A composite Purchasing Managers’ Index dropped nearly two points in March, the most since 2012, when the 19-nation bloc was mired in recession. Growth in manufacturing cooled to an eight-month low last month, and sluggish orders in the region’s largest economy suggest there’s little additional strengthening in store.
After the fastest growth in a decade last year, companies in the 19-nation euro area are running into constraints that threaten to moderate the expansion. While that complicates the European Central Bank’s job as it judges when to pare back stimulus, the region’s revival is far from over.
“Some pull-back from the elevated level of the PMI at the start of the year was always highly likely,” said Chris Williamson, chief business economist at IHS Markit. He said the gauge still points toward an “impressive” quarterly rate of expansion of 0.6 percent, adding that the weaker data generally reflect fewer companies reporting improvements in business, rather than more firms pointing to deteriorating conditions.
Policy makers at the ECB have said they’re increasingly confident that inflation will eventually pick up along with the region’s broad economic upturn. Officials are discussing when and how to withdraw extraordinary support, and are expected to wind down asset purchases after September.
A decision is unlikely to come at the next Governing Council meeting on April 26, particularly because officials need to gauge whether temporary factors such as bad weather and short-term constraints contributed to the loss in momentum.
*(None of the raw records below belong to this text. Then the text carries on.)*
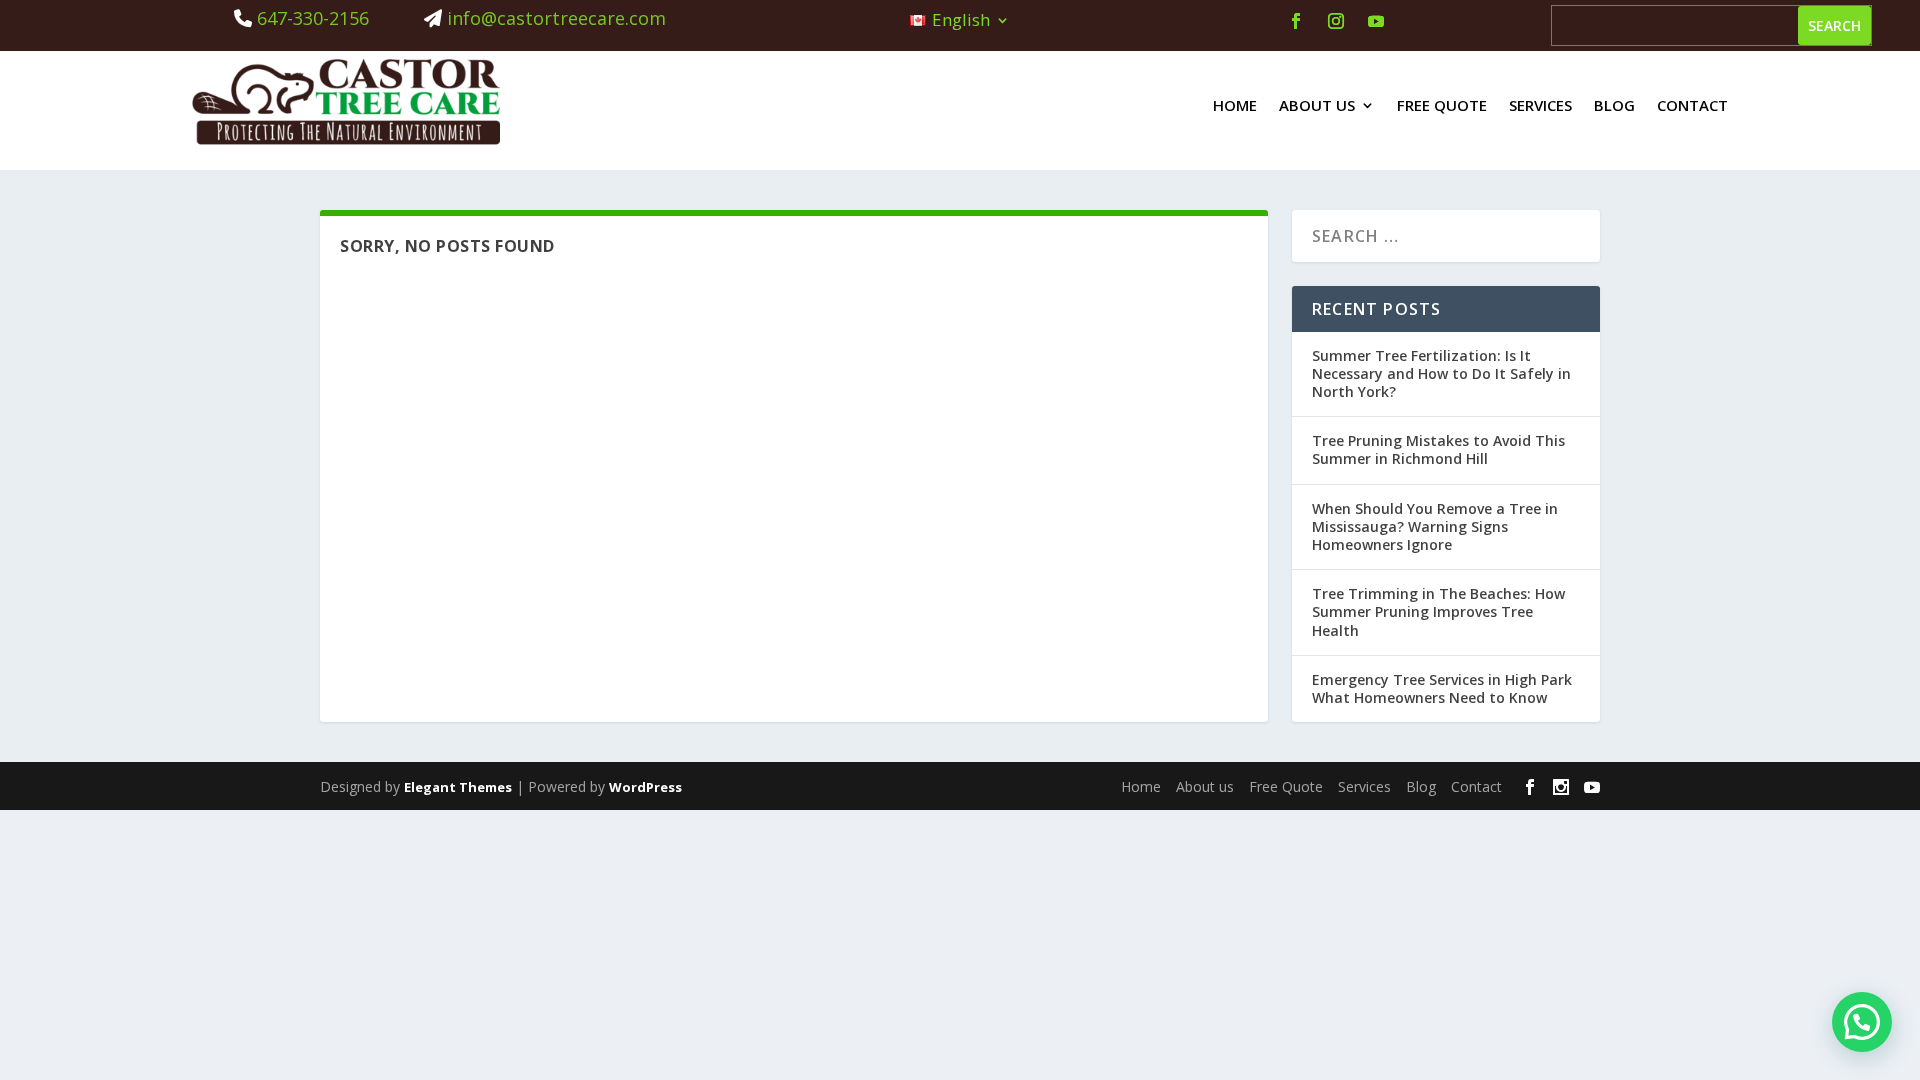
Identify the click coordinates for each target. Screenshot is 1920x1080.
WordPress (645, 787)
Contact (1692, 105)
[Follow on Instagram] (1336, 21)
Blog (1614, 105)
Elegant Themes (458, 787)
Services (1540, 105)
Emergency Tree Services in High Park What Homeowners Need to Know (1442, 688)
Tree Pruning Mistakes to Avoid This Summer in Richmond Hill (1438, 449)
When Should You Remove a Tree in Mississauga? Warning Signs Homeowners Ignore (1435, 526)
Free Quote (1442, 105)
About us (1317, 105)
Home (1235, 105)
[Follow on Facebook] (1296, 21)
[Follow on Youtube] (1376, 21)
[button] (1862, 1022)
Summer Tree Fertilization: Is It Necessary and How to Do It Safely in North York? (1441, 373)
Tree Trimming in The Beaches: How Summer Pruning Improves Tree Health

“It is too early to gauge whether this loss of momentum is the beginning of a solid downward trend or just some correction from levels that were too optimistic,” Apolline Menut, an economist at Barclays, said in a note.
Confidence among euro-area businesses and investors slipped in March after industrial production and construction declined at the start of the year.
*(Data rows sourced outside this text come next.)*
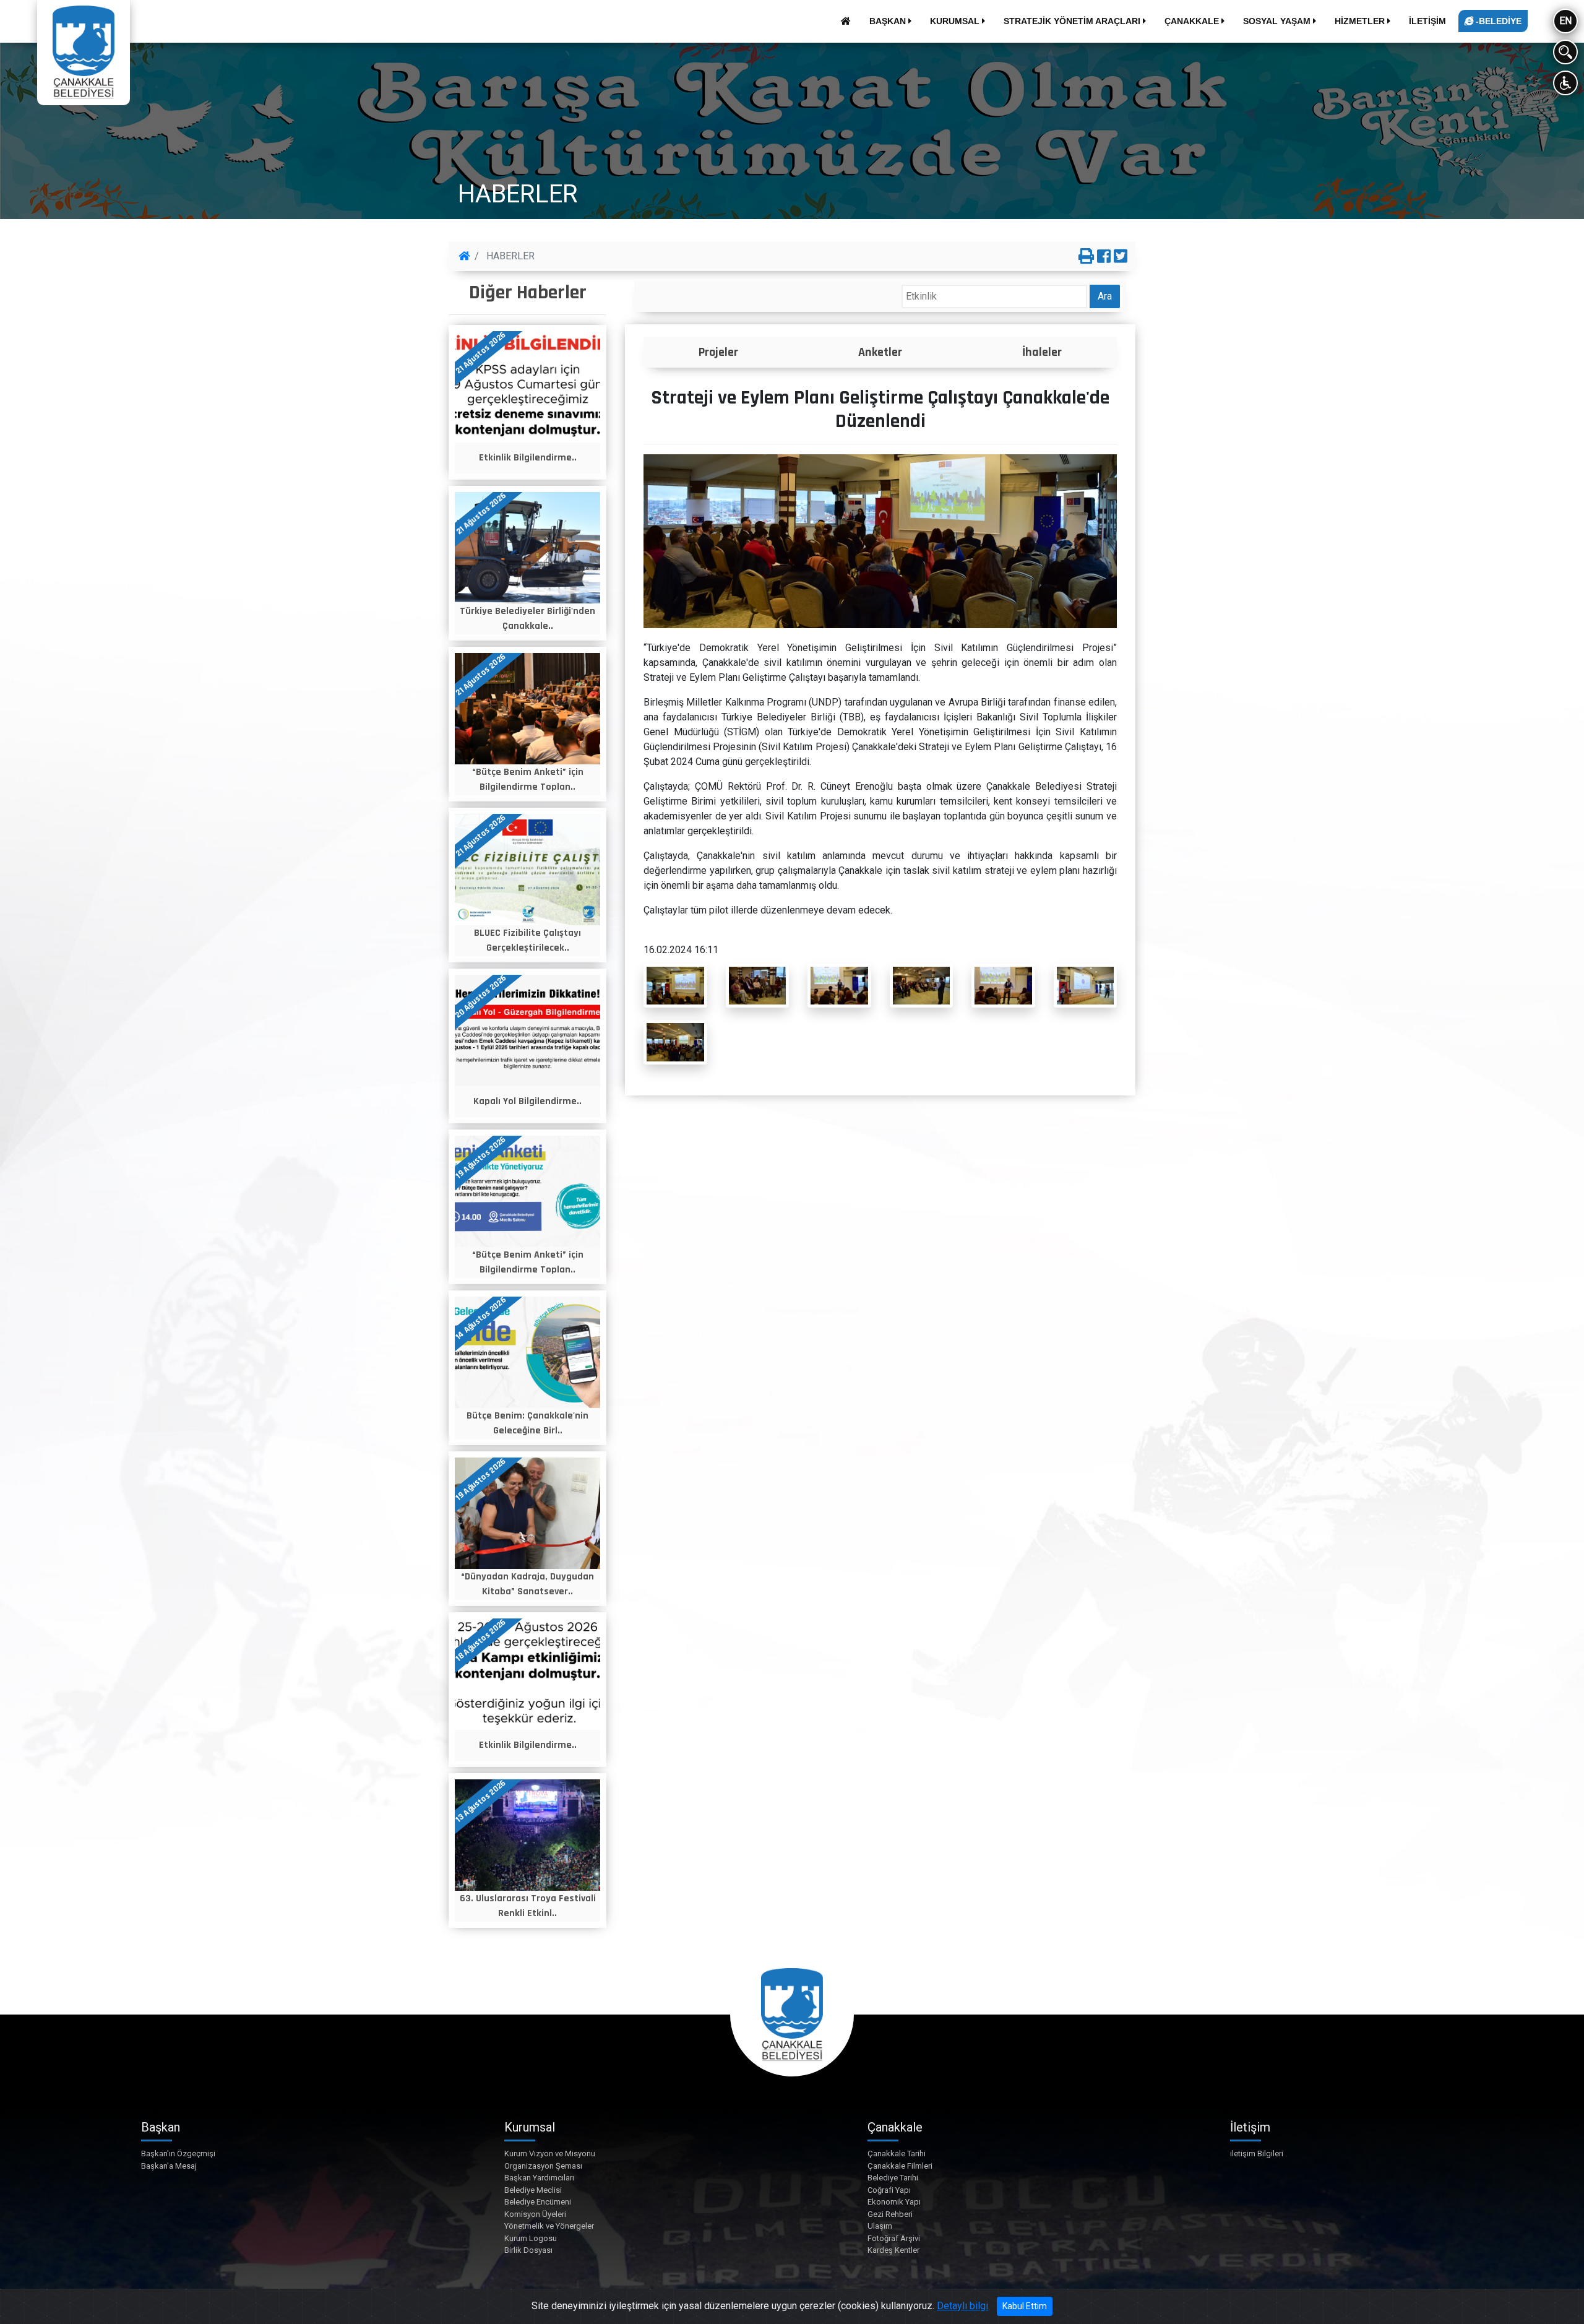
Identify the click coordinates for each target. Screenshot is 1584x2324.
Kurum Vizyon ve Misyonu (549, 2153)
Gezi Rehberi (890, 2214)
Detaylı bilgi (962, 2306)
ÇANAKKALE (1192, 21)
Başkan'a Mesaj (169, 2166)
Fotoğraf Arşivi (893, 2238)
Separate reports on Thursday showed that retail sales in the region and German factory orders rose less than economists forecast, while cold temperatures and heavy snow battered economic activity in the U.K.
“Gauging the true extent of any slowdown is consequently difficult,” IHS Markit’s Williamson said. The next survey round “will therefore be particularly important in ascertaining true underlying growth momentum and in providing a steer on the likely timing of any ECB policy changes.”